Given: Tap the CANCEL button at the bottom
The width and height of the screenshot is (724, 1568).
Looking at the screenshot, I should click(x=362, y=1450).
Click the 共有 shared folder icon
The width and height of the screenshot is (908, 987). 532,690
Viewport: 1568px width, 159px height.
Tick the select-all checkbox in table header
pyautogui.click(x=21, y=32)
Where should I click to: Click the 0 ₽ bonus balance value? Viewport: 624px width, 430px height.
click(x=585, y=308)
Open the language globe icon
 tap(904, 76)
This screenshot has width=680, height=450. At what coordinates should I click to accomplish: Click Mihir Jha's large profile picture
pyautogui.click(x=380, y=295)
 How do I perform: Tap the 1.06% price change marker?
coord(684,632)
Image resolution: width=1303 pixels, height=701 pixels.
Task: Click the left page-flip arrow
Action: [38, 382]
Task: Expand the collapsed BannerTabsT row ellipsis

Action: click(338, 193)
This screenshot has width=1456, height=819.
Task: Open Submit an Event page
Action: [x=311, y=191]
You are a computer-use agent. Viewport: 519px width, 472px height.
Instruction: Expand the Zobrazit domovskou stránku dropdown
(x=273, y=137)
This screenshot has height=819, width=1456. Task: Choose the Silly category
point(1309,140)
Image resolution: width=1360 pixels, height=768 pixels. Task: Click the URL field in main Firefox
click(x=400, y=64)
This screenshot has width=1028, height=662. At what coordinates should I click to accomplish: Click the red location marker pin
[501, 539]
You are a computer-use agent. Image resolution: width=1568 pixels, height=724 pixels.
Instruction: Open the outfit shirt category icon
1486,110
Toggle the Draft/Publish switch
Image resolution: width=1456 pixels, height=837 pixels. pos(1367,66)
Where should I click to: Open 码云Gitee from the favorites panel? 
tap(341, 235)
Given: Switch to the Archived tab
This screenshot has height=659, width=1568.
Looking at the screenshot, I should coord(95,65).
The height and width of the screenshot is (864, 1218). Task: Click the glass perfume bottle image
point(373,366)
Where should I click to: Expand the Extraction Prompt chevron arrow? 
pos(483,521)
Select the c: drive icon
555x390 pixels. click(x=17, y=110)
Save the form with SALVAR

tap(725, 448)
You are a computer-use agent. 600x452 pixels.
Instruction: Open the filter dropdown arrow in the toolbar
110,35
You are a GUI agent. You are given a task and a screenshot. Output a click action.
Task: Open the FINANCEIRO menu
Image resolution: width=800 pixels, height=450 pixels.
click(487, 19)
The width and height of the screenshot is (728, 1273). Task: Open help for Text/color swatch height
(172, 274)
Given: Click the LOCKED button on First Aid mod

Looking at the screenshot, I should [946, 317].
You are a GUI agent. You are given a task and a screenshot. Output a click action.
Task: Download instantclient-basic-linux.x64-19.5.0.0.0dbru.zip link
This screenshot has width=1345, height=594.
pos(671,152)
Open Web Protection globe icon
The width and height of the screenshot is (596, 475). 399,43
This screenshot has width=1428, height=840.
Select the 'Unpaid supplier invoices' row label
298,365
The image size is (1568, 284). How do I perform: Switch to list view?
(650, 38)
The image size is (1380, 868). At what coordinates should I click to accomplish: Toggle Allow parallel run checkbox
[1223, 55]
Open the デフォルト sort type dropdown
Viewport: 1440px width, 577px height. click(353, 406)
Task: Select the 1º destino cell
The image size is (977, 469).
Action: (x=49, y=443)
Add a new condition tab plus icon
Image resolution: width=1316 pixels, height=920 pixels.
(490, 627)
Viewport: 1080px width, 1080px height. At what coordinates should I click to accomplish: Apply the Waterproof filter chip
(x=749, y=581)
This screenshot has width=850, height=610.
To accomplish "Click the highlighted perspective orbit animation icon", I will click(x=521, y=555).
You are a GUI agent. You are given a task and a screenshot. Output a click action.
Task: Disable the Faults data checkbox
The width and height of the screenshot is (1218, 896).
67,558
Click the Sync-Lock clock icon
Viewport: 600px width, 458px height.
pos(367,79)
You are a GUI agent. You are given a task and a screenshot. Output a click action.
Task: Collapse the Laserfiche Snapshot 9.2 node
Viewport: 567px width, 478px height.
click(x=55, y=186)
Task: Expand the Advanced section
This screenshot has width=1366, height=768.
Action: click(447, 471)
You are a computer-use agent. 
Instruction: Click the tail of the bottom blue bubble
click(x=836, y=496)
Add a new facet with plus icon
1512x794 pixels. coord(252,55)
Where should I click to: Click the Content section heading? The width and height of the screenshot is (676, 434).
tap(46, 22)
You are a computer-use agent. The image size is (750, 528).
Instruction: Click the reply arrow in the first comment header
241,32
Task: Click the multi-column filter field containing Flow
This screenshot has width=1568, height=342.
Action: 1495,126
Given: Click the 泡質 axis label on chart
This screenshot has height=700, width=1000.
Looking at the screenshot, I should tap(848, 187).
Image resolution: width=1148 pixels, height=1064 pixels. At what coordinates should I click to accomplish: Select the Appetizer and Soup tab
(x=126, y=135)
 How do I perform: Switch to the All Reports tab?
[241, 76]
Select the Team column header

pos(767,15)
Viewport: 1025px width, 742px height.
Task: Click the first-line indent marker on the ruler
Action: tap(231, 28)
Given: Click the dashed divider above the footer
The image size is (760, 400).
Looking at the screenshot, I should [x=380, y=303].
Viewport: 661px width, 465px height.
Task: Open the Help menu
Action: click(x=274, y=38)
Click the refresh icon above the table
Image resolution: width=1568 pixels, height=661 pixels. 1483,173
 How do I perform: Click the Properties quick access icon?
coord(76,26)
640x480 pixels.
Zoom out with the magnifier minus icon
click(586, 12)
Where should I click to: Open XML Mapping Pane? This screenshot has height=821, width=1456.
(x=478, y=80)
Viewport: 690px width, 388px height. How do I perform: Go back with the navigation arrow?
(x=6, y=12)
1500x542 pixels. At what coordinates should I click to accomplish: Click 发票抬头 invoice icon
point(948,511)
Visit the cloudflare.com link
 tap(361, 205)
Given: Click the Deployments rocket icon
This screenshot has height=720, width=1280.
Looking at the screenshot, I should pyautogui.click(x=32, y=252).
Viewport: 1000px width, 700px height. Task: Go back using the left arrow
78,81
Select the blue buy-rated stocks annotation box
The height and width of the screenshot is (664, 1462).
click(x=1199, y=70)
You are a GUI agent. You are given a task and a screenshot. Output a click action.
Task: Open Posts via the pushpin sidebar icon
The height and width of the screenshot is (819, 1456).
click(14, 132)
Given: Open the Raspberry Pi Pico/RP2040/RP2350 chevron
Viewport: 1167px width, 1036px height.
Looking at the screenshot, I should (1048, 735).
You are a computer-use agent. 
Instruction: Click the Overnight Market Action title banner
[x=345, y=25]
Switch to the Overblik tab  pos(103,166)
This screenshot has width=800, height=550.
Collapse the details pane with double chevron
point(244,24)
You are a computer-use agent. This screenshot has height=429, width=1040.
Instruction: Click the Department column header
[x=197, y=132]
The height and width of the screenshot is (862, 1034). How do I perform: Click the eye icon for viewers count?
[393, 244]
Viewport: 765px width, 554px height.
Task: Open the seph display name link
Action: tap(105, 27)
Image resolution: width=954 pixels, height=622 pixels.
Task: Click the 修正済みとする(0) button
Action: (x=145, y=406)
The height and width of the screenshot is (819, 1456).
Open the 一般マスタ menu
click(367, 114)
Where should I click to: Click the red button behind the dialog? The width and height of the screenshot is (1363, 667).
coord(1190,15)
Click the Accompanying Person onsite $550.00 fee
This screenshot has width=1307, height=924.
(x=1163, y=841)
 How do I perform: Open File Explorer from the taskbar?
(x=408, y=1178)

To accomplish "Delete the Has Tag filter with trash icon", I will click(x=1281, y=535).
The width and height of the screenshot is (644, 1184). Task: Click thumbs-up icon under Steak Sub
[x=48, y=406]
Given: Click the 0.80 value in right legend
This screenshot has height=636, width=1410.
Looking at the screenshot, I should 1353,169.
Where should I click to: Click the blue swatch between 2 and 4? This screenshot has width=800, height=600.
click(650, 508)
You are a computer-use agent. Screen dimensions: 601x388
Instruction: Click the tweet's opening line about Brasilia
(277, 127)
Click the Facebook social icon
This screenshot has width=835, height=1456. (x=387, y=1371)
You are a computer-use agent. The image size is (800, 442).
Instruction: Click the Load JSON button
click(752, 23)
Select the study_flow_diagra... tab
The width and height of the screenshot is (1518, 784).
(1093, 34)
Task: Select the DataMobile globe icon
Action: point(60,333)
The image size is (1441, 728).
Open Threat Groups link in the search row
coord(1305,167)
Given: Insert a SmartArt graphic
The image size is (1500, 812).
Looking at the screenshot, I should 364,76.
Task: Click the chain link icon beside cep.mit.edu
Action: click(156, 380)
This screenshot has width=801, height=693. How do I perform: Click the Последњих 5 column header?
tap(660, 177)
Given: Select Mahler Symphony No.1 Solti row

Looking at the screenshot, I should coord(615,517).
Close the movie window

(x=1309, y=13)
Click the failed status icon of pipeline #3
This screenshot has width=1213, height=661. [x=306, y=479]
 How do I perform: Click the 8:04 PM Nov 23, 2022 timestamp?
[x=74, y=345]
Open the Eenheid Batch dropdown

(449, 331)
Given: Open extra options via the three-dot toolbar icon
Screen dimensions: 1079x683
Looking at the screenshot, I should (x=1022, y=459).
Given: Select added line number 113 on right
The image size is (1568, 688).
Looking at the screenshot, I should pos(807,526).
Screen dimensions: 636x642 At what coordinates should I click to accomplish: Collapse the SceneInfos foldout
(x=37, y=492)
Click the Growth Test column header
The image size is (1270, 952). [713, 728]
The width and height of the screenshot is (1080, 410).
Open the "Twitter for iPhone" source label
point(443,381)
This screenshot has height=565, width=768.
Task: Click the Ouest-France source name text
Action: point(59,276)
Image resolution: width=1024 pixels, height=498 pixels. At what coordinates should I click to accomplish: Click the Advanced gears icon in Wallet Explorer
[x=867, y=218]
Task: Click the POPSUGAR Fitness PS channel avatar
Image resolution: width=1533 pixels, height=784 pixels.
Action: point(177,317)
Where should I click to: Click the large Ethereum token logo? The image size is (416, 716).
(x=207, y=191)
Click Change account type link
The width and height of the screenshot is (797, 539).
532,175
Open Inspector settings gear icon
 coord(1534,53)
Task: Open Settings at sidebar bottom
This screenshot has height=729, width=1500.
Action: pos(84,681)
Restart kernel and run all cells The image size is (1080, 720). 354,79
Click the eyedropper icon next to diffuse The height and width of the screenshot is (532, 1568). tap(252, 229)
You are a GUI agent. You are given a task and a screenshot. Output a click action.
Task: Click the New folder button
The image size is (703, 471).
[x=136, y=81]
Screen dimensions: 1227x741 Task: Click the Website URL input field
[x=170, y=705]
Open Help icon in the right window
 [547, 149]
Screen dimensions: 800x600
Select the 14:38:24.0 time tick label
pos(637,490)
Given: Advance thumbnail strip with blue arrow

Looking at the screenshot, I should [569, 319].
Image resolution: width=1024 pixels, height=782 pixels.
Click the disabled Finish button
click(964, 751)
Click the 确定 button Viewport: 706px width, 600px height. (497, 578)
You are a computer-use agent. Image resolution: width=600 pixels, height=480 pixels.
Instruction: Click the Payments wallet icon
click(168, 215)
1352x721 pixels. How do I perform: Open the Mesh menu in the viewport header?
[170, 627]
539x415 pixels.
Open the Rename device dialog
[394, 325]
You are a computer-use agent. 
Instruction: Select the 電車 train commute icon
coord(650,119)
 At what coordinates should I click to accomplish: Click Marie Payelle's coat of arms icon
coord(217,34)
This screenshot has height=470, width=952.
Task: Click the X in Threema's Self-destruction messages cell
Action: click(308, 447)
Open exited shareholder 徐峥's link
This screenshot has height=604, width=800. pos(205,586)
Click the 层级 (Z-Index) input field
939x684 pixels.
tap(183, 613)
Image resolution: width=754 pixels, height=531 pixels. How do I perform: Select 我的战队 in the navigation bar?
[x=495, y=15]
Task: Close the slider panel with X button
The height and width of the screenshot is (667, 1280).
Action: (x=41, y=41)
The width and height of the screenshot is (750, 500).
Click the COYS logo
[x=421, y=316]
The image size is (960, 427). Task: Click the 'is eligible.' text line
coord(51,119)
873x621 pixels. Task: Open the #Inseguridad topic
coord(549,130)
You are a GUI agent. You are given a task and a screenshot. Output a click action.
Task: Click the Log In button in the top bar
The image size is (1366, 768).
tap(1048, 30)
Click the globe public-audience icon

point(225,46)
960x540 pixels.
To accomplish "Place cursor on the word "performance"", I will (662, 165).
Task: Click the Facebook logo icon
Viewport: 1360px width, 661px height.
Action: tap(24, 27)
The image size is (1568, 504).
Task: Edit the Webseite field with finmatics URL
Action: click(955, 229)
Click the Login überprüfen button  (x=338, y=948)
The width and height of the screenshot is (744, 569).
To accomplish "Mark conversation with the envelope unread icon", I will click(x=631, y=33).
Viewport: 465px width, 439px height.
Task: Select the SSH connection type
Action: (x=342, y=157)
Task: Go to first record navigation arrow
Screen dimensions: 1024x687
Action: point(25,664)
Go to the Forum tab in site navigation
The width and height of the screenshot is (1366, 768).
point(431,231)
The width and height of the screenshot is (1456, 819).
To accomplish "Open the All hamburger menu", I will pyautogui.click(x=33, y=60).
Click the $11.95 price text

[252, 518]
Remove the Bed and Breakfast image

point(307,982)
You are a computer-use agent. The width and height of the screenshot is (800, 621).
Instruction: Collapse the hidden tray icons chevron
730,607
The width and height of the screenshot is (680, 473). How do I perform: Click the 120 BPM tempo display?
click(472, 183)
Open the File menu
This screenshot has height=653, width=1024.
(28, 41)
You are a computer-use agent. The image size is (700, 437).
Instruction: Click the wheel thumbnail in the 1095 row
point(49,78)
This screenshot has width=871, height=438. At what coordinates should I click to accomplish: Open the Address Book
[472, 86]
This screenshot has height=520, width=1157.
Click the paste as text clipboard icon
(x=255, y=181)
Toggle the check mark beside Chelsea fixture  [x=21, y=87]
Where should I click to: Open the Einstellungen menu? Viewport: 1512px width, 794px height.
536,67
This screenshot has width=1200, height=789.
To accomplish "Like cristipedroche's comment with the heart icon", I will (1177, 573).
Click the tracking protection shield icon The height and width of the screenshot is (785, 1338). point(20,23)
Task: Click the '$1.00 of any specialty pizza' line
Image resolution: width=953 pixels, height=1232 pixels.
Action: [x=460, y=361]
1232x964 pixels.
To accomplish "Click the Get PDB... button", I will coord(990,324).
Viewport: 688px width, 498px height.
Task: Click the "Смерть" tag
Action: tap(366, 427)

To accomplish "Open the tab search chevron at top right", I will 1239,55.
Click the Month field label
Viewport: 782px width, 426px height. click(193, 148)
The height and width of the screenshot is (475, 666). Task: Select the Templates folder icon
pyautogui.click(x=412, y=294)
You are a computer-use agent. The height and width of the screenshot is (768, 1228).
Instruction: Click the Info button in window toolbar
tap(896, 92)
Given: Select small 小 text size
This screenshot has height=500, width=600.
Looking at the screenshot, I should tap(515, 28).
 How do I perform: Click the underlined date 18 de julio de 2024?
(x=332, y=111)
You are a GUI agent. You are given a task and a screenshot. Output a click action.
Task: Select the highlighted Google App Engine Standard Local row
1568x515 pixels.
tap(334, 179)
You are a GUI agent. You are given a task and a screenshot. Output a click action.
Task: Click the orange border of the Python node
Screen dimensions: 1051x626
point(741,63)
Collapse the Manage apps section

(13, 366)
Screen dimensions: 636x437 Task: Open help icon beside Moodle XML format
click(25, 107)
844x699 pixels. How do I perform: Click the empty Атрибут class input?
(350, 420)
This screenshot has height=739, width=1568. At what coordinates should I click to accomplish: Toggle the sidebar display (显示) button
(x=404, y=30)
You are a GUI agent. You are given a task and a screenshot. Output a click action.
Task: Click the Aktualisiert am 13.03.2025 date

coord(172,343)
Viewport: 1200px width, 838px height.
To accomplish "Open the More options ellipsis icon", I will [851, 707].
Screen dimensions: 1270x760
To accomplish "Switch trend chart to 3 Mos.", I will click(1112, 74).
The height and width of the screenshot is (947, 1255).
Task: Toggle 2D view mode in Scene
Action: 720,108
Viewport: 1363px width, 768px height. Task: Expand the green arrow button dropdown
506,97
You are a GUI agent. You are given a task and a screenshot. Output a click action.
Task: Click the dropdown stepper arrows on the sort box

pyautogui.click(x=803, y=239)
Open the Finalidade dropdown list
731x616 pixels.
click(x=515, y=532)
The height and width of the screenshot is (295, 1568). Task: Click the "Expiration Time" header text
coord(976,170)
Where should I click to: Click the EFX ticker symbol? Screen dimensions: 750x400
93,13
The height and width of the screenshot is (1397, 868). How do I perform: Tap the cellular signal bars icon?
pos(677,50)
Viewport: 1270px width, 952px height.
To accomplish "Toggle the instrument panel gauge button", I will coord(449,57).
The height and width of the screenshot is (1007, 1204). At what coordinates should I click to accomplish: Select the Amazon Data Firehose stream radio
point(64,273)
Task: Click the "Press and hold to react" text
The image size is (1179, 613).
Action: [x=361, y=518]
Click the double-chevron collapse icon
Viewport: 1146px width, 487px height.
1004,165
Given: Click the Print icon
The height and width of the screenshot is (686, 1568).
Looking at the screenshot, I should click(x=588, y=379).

===

### Assignment
Tally the lines of the data that contain the string "options" and report the total alone.

### Solution for this task
2